--- Start of Reading passage ---

So why are we doing it like
that?
And secondly, for those small
tiles the implication of that is
that each GPU is going to render
a block of pixels there and then
a block of pixels somewhere
else.
And that just feels like it's
going to be bad for things like
ray coherency, cache hit ratios.
All that kind of stuff.
So, let's deal with these in
turn.
So, imagine we have four GPUs.
The simple way to do multi GPU
here is just to split the screen
into quadrants.
Now the issue with that is that
some parts of a scene will be
much easier to render than
others.
So, if we assume that the street
and the building on the left
there are much easier to render
than the tram on the right.
It stands to reason that the red
and yellow GPUs will finish
before the green and purple
GPUs.
Now we can fix this just by
splitting the screen into
smaller tiles.
Then we can split each of those
into smaller tiles and so on.
Until we reach some minimum tile
size.
Now this has the effect of
distributing work really evenly
across the GPUs.
So, if one part of the screen is
particularly difficult to
render, it just doesn't matter,
because every GPU will be
assigned tiles from that part of
the screen.

--- End of Reading passage ---
--- Start of Data entries ---

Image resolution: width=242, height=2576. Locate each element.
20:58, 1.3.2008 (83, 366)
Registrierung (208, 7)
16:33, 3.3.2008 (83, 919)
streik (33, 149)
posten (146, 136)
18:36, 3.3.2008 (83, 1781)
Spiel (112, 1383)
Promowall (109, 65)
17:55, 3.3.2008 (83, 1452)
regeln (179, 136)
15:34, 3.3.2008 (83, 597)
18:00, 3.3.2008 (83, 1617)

--- End of Data entries ---
--- Start of Data entries ---

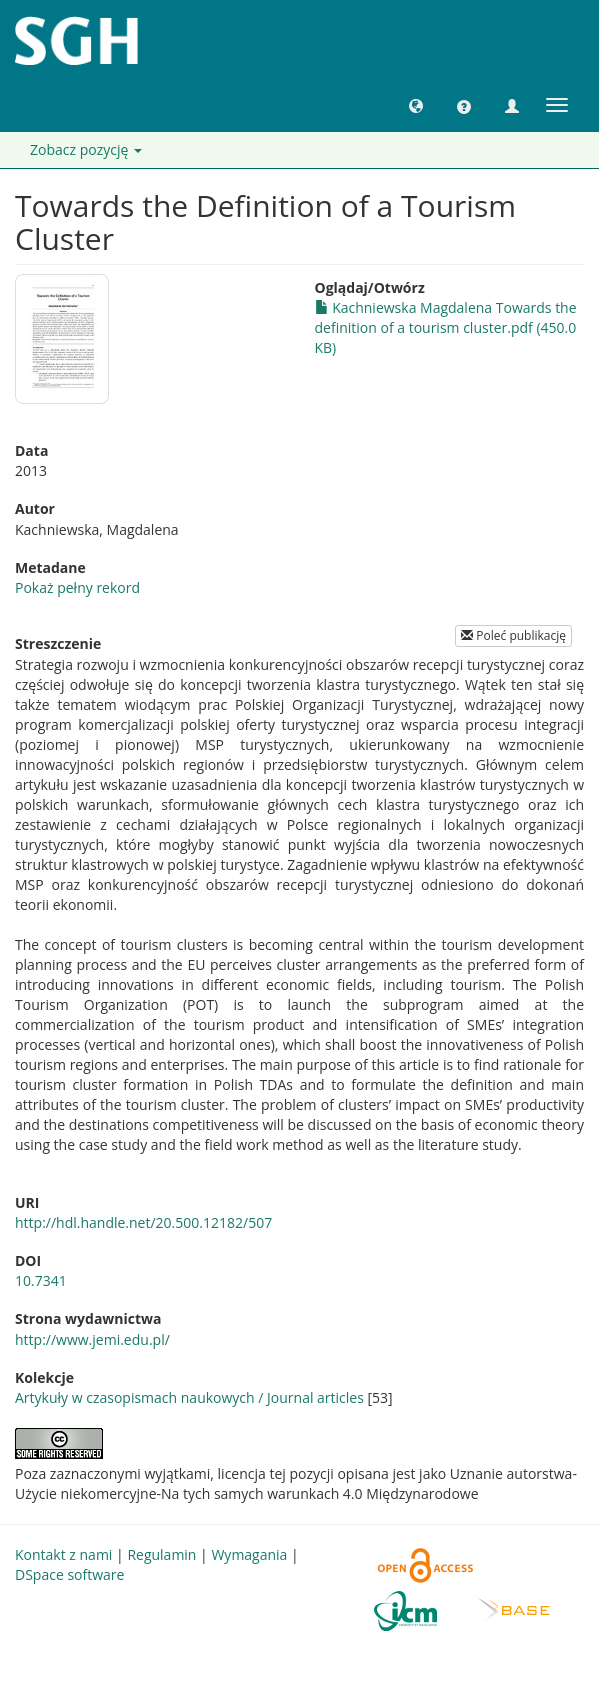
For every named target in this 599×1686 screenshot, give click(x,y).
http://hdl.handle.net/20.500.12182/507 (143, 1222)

--- End of Data entries ---
--- Start of Data entries ---

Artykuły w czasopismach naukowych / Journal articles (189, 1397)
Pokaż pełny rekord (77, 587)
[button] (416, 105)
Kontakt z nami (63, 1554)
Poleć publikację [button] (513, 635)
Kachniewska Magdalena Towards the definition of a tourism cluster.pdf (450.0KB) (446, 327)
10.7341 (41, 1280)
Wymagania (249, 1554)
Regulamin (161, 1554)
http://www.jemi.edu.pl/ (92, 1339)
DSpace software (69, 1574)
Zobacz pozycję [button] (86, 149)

--- End of Data entries ---

Task statement: Retype the entire passage on splitting the screen into tiles across multiple GPUs, word for word. The listing comes from a separate source.

Reply to the task:
So why are we doing it like
that?
And secondly, for those small
tiles the implication of that is
that each GPU is going to render
a block of pixels there and then
a block of pixels somewhere
else.
And that just feels like it's
going to be bad for things like
ray coherency, cache hit ratios.
All that kind of stuff.
So, let's deal with these in
turn.
So, imagine we have four GPUs.
The simple way to do multi GPU
here is just to split the screen
into quadrants.
Now the issue with that is that
some parts of a scene will be
much easier to render than
others.
So, if we assume that the street
and the building on the left
there are much easier to render
than the tram on the right.
It stands to reason that the red
and yellow GPUs will finish
before the green and purple
GPUs.
Now we can fix this just by
splitting the screen into
smaller tiles.
Then we can split each of those
into smaller tiles and so on.
Until we reach some minimum tile
size.
Now this has the effect of
distributing work really evenly
across the GPUs.
So, if one part of the screen is
particularly difficult to
render, it just doesn't matter,
because every GPU will be
assigned tiles from that part of
the screen.